==== Цитируемый отрывок ====
Сборник 1827 г. отчасти воспроизводит план «Опытов» Батюшкова (1817 г.). У Баратынского, однако, отдел посланий перенесен в конец, тогда как в «Опытах» он идет непосредственно за «Элегиями». Кроме того «Элегии» у Баратынского разбиты на три «книги». Близость плана сборника плану «Опытов» сказалась в подборе начального и концевого стихотворений, перекликающихся друг с другом. Эта система (очень распространенная у французских поэтов) создает как бы особый фон, на котором даются стихотворения сборника. Таким фоном у Баратынского является его финляндское «изгнание».
Разбивка элегий на три книги по характеру элегий, как мы увидим ниже, не вполне удается. Первая книга элегий состоит из ряда философских медитаций на темы об истине, зле, борьбе, судьбе человека и проч. Вторая – из специального подбора печальных элегий, в который входит и часть, в сущности связанных друг с другом, любовных элегий (другая часть их в книге третьей). Книга вторая заканчивается прощанием с «печальной страной» («Отъезд»), а книга третья открывается стихами:
Свободу дав тоске моей,
Уединенный, я недавно
О наслажденьях прежних дней
Жалел и плакал своенравно.
====
• [Цель задания 1]
Пожалуйста, повторите без изменений записи от строки, где есть «The height and», до строки, где есть «click(x=1394, y=218)», включая обе. Изображения в ответ не включайте.
==== Исходные материалы ====
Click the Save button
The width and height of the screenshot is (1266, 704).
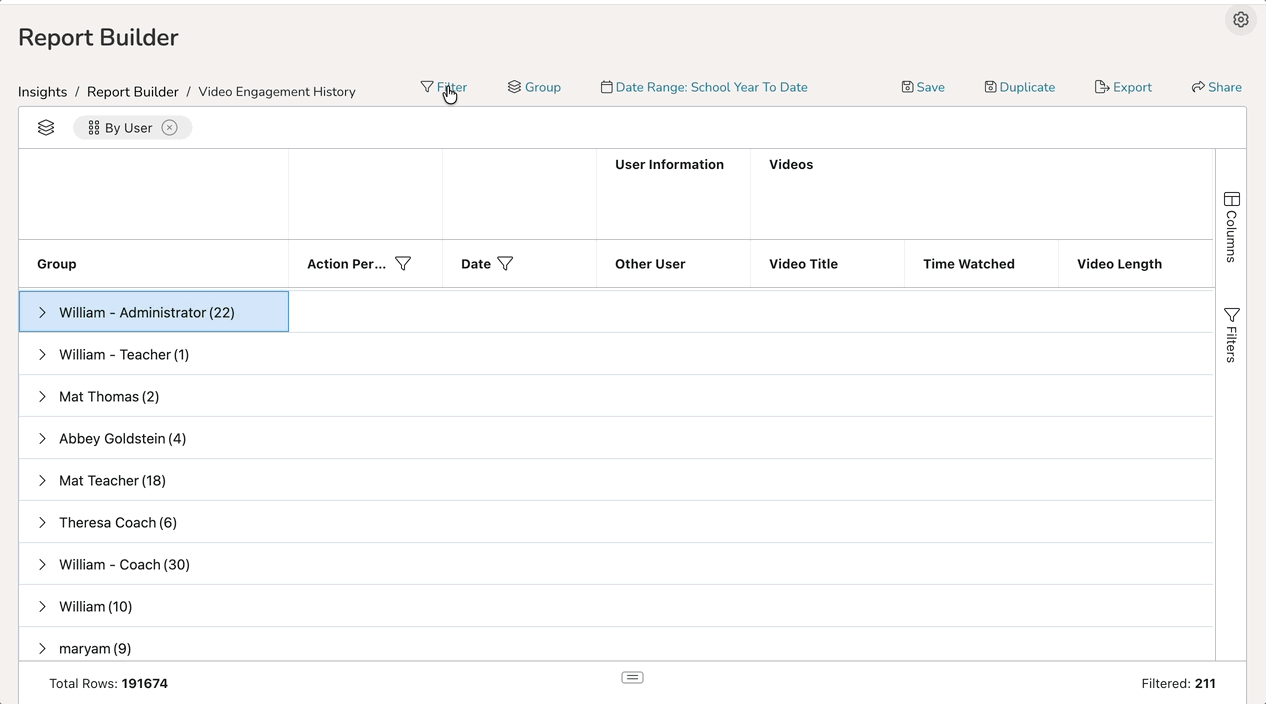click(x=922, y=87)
====
==== Исходные материалы ====
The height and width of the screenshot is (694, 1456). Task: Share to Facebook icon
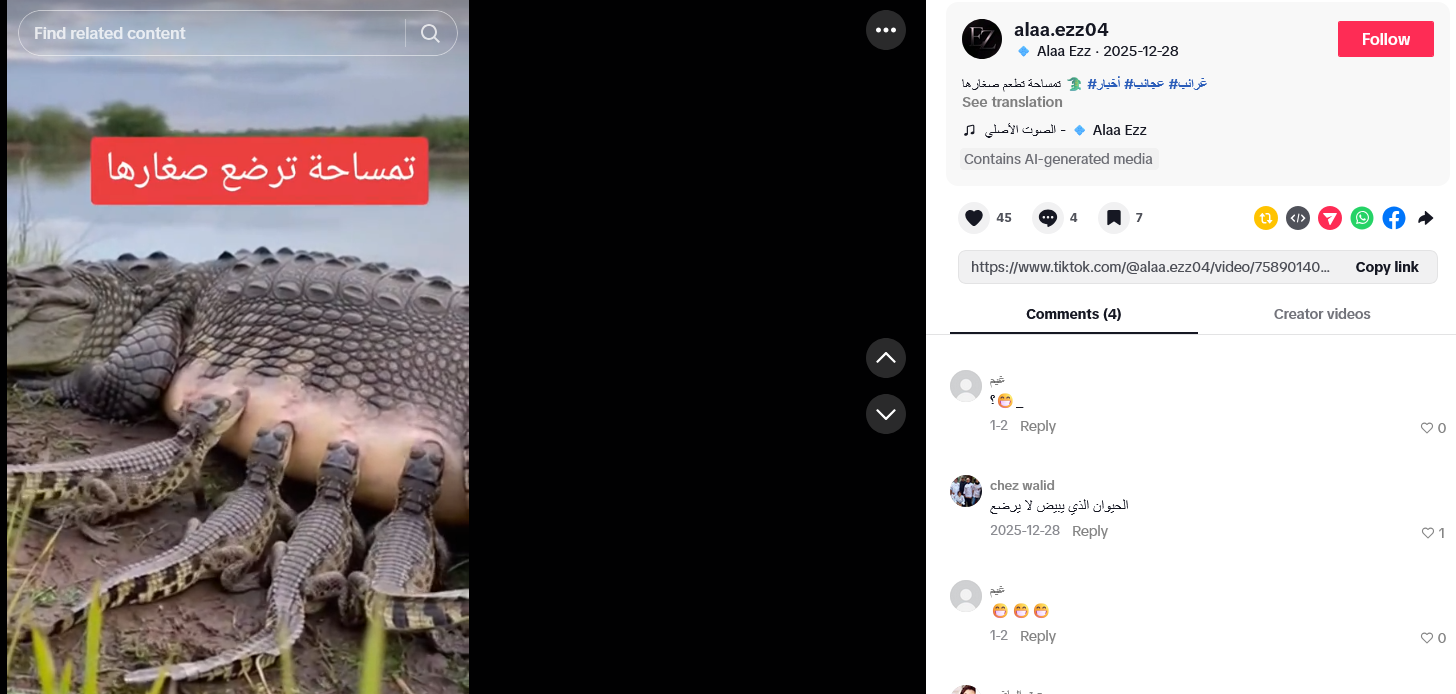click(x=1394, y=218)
====
• [Цель задания 2]
Перепишите отрывок о сборнике Баратынского от слов «Разбивка элегий на» до слов «и плакал своенравно.» включительно, заменив «своенравно» на «безутешно».

• [Ответ 1]
The height and width of the screenshot is (694, 1456). Task: Share to Facebook icon
click(x=1394, y=218)

• [Ответ 2]
Разбивка элегий на три книги по характеру элегий, как мы увидим ниже, не вполне удается. Первая книга элегий состоит из ряда философских медитаций на темы об истине, зле, борьбе, судьбе человека и проч. Вторая – из специального подбора печальных элегий, в который входит и часть, в сущности связанных друг с другом, любовных элегий (другая часть их в книге третьей). Книга вторая заканчивается прощанием с «печальной страной» («Отъезд»), а книга третья открывается стихами:
Свободу дав тоске моей,
Уединенный, я недавно
О наслажденьях прежних дней
Жалел и плакал безутешно.